Elasticsearch supports full ANN via Lucene's HNSW indexing for scalable vector search (it also supports exact matching, but that is simply intractable at scale). Most of our current embedding datasets are either USEv4's 512-dimension text embeddings, Gecko's 768-dimension text embeddings, or Vertex Multimodal's 1408-dimension vectors. According to Elastic's documentation, to maintain optimal performance, Lucene's HNSW algorithm requires the entire index to fit within the page cache, meaning there must be sufficient RAM for the entire index to remain memory resident.
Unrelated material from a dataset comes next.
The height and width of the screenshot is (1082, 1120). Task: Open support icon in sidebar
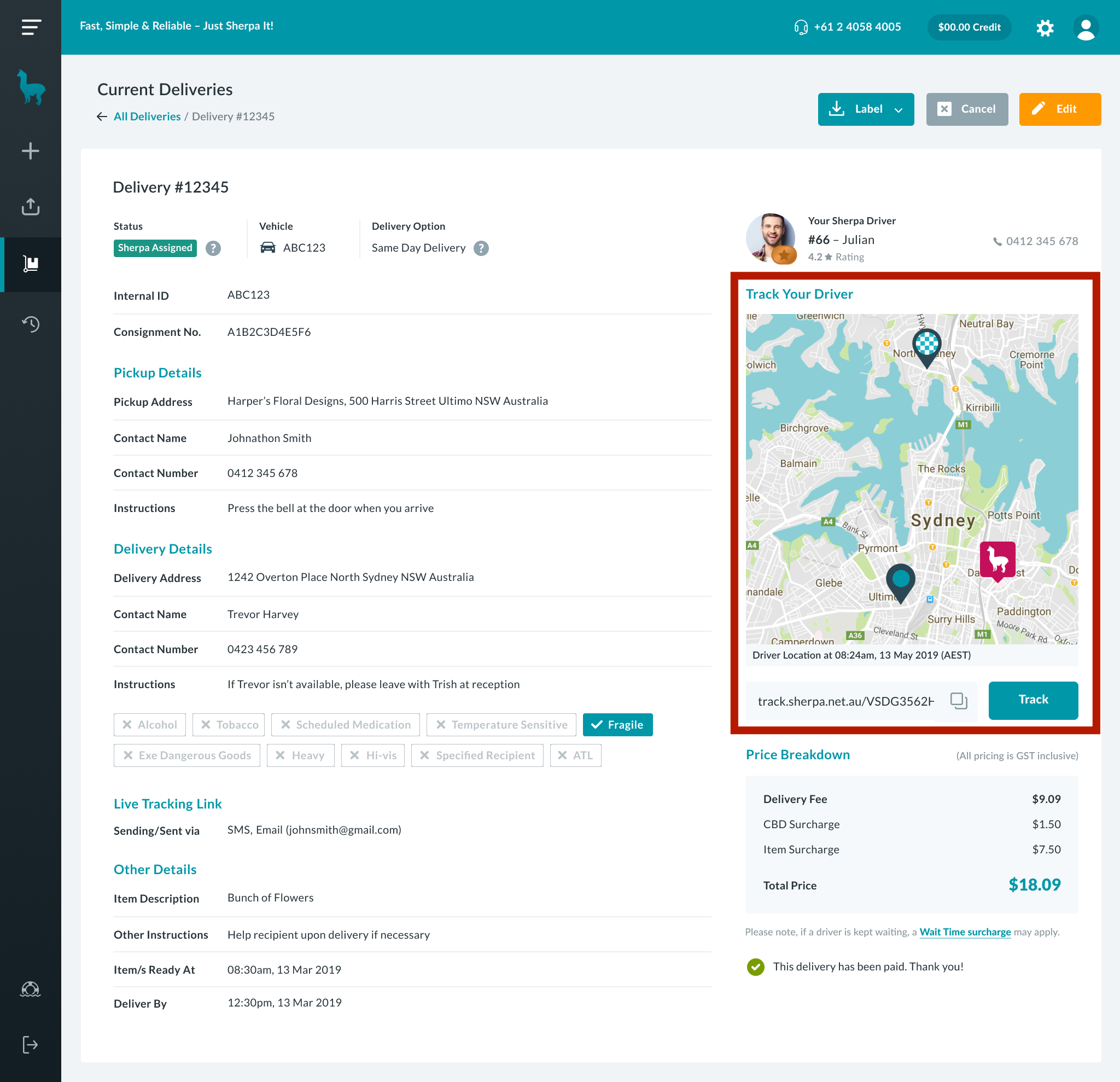[30, 990]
Thus, unlike disk-based inverted indexes, there is a much higher cost to offering vector search.

Elasticsearch supports both float32 (4 bytes) and quantized (1 byte) vectors (via element_type) and can even perform quantization itself. This yields two formulas for the RAM required to maintain the index:

  • Native: num_vectors * 4 * (num_dimensions + 12)
  • Quantized: num_vectors * (num_dimensions + 12)
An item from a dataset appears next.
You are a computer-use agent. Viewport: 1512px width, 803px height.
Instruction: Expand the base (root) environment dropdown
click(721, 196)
How do these line up with our own datasets? One of our textual datasets encoded in USEv4 512-dimension vectors currently holds 2 billion embeddings, which we are evaluating upgrading to Gecko 768-dimension vectors, while a separate dataset we are evaluating will eventually yield 3 billion multimodal 1,408-dimension vectors. Thus, using the above math we get:

  • 2 Billion @ 512-Dim Float32: 2,000,000,000 * 4 * (512 + 12) = 4.192TB RAM
  • 2 Billion @ 512-Dim Quantized: 2,000,000,000 * (512 + 12) = 1.048TB RAM
  • 2 Billion @ 768-Dim Float32: 2,000,000,000 * 4 * (768 + 12) = 6.24TB RAM
  • 2 Billion @ 768-Dim Quantized: 2,000,000,000 * (768 + 12) = 1.56TB RAM
  • 3 Billion @ 1408-Dim Float32: 3,000,000,000 * 4 * (1408 + 12) = 17.04TB RAM
  • 3 Billion @ 1408-Dim Quantized: 3,000,000,000 * (1408 + 12) = 4.26TB RAM
  • Combining both Gecko and Multimodal Datasets @ Float32: 23.28TB RAM
  • Combining both Gecko and Multimodal Datasets @ Quantized: 5.82TB RAM

Thus, even our smaller dataset requires more than 1TB RAM, while combined, hosting both datasets will require nearly 24TB of RAM in native float32 resolution of almost 6TB quantized.
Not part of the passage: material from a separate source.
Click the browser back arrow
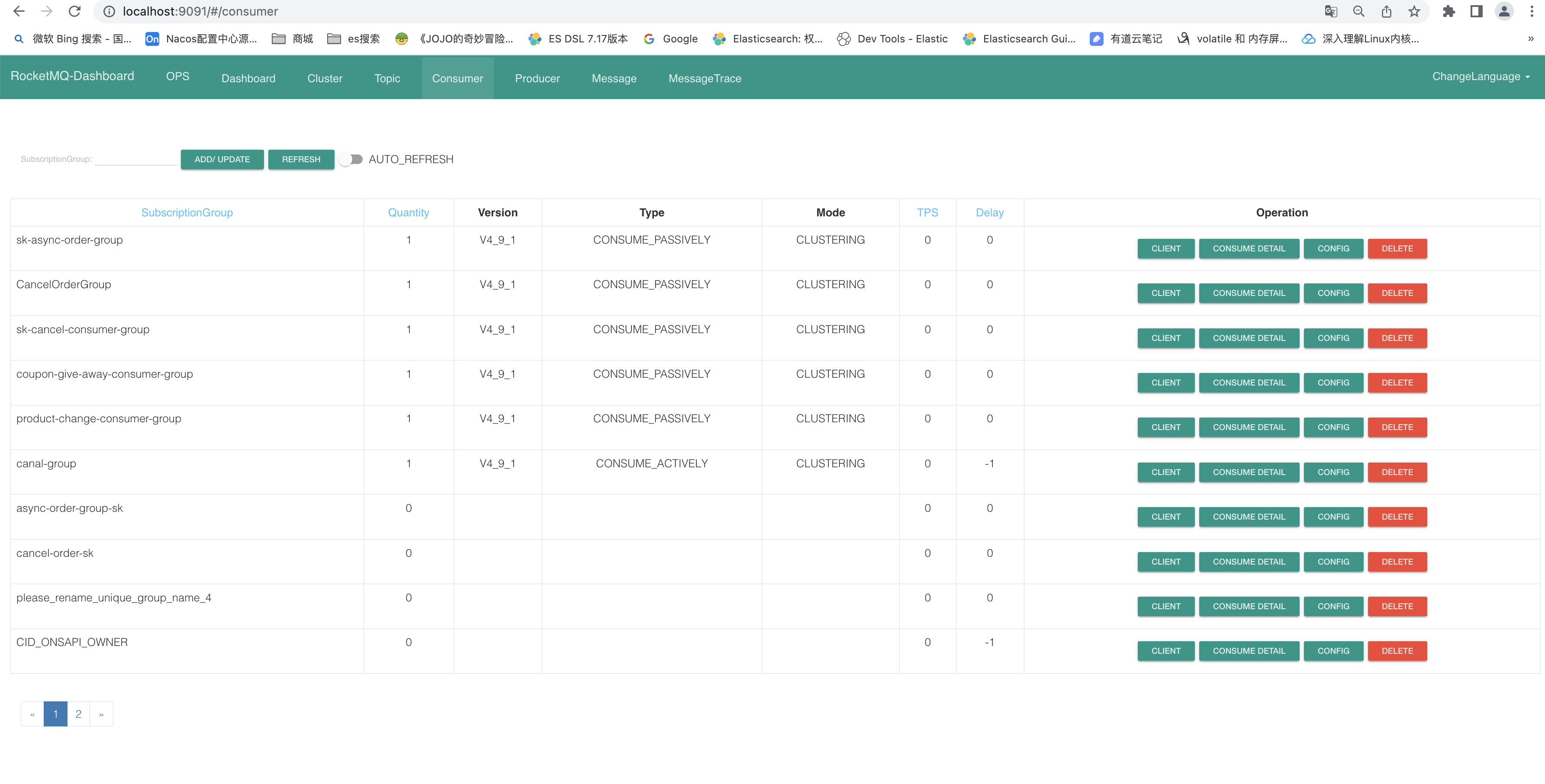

Remember that these numbers refer to the page cache, which comes ON TOP of the JVM heap. For data-intensive Elasticsearch clusters, Elastic typically recommends 64GB of RAM per node, with 50% devoted to the JVM heap (though no more than 32GB due to compressed object pointers and GC issues). Thus, if we fit this entire dataset into a single VM, the M2 machine family could fit the quantized dataset, but no single system could fit the native float32 dataset. In a single-node SSI configuration, the 32GB Elasticsearch JVM heap would be inconsequential compared to the page cache. In contrast, if we chose the more likely route of a cluster of smaller VMs that collectively totaled 6TB of RAM for the page cache for quantized datasets, each node would require 32GB of JVM heap, potentially vastly increasing our total memory load. For example, if we used 64GB RAM nodes as our base, half of each VM would be devoted to the JVM heap, leaving just 32GB for page cache, meaning we would need 6TB / 32GB = 188 64GB RAM nodes just to fit a single copy of the entire dataset into RAM with zero redundancy. The pricing for an M2-hypermem-416 with 8.8TB of RAM and a 6TB PD-SSD is $50,118 per month, whereas N2 2-vCPU 64GB RAM with 70GB PD-SSDs is $268 * 188 = $50,384, while an N2 2-vCPU 1024GB RAM with a 1100GB PD-SSD is $3,559 * 6 = $21,353.

Another question is whether Local SSD disk is sufficiently performant for HNSW's random IO patterns to bridge the gap between traditional PD-SSD and RAM. Would Elasticsearch on a standard-memory VM with Local SSD achieve sufficient IOPS to yield reasonable performance without storing the entire dataset into RAM? We'll be exploring such questions in forthcoming benchmarks.

While quantization is a widely-deployed optimization technique and yields accuracy reductions not commonly noticed by most use cases, it is an open question as to whether the high-precision use cases of our specific user communities would find their applications sufficiently negatively impacted that quantization is not an option for us. This will require further investigation as well.